Data entries
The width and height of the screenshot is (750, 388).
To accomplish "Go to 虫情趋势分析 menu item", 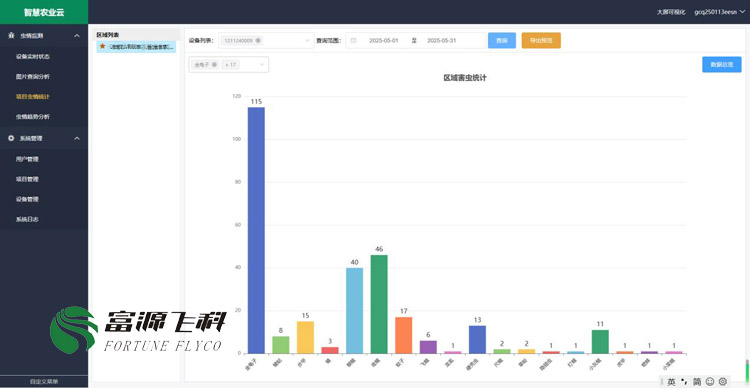I will point(33,117).
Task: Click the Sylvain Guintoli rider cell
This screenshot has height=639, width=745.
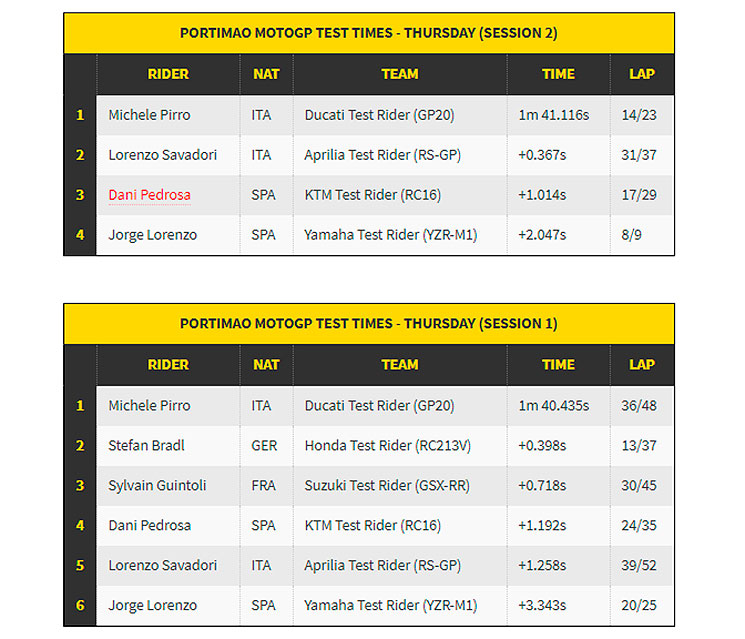Action: point(168,486)
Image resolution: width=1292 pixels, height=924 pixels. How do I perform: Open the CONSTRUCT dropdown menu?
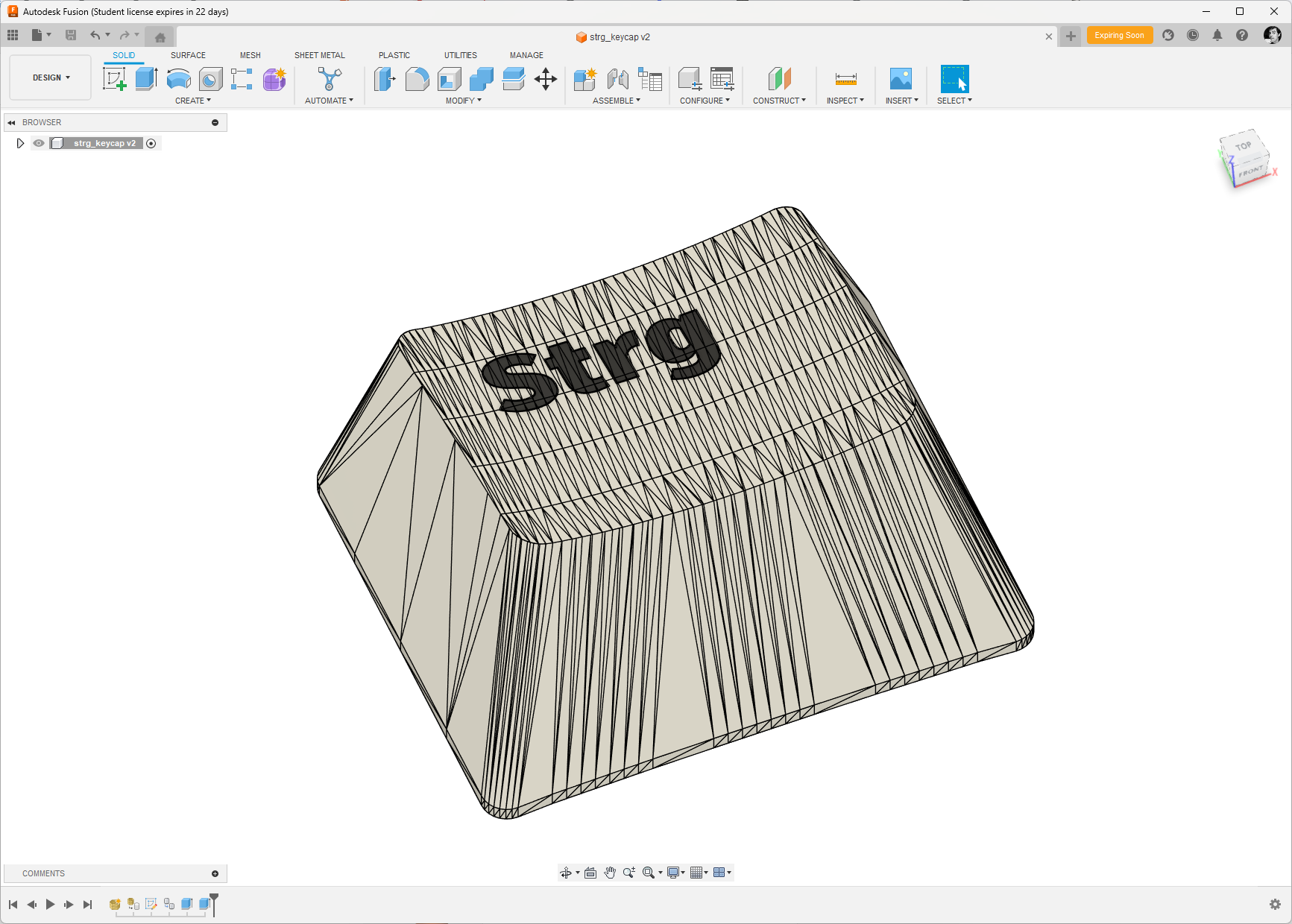coord(779,101)
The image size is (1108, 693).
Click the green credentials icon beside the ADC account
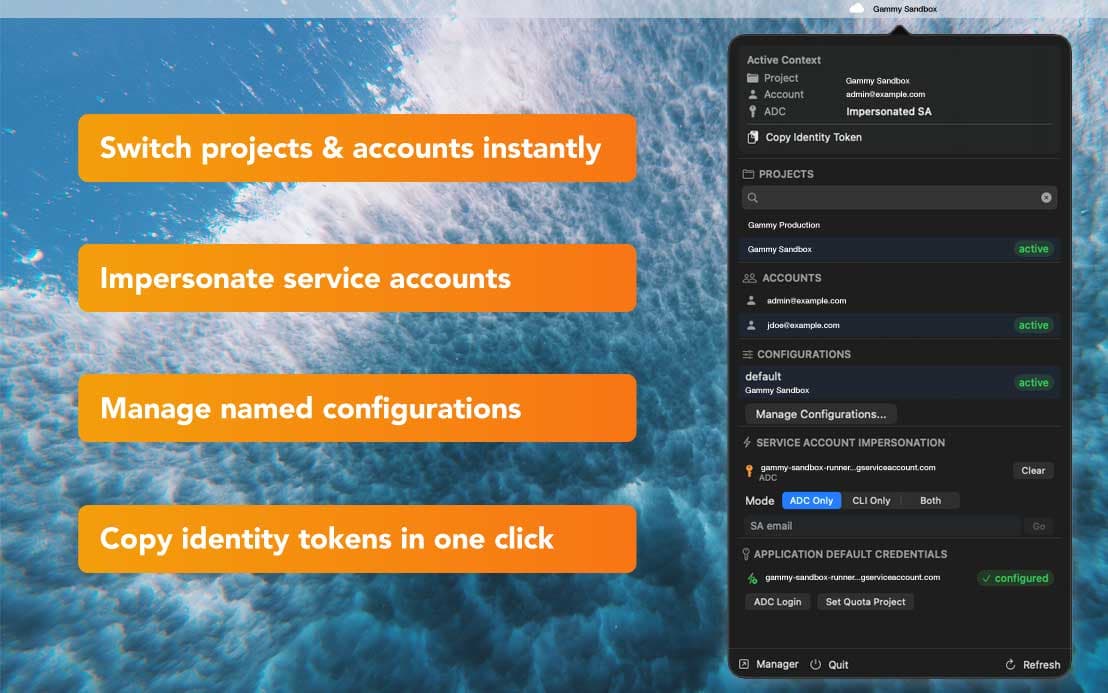pyautogui.click(x=753, y=577)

→ **What you are asked to do**
Exactly the lines from the one with "The image size is (1108, 693)." through the end of the records should be written out, and only those. Pictures do not belong in the copy.

→ **Completed exercise**
The image size is (1108, 693).
Click the green credentials icon beside the ADC account
pyautogui.click(x=753, y=577)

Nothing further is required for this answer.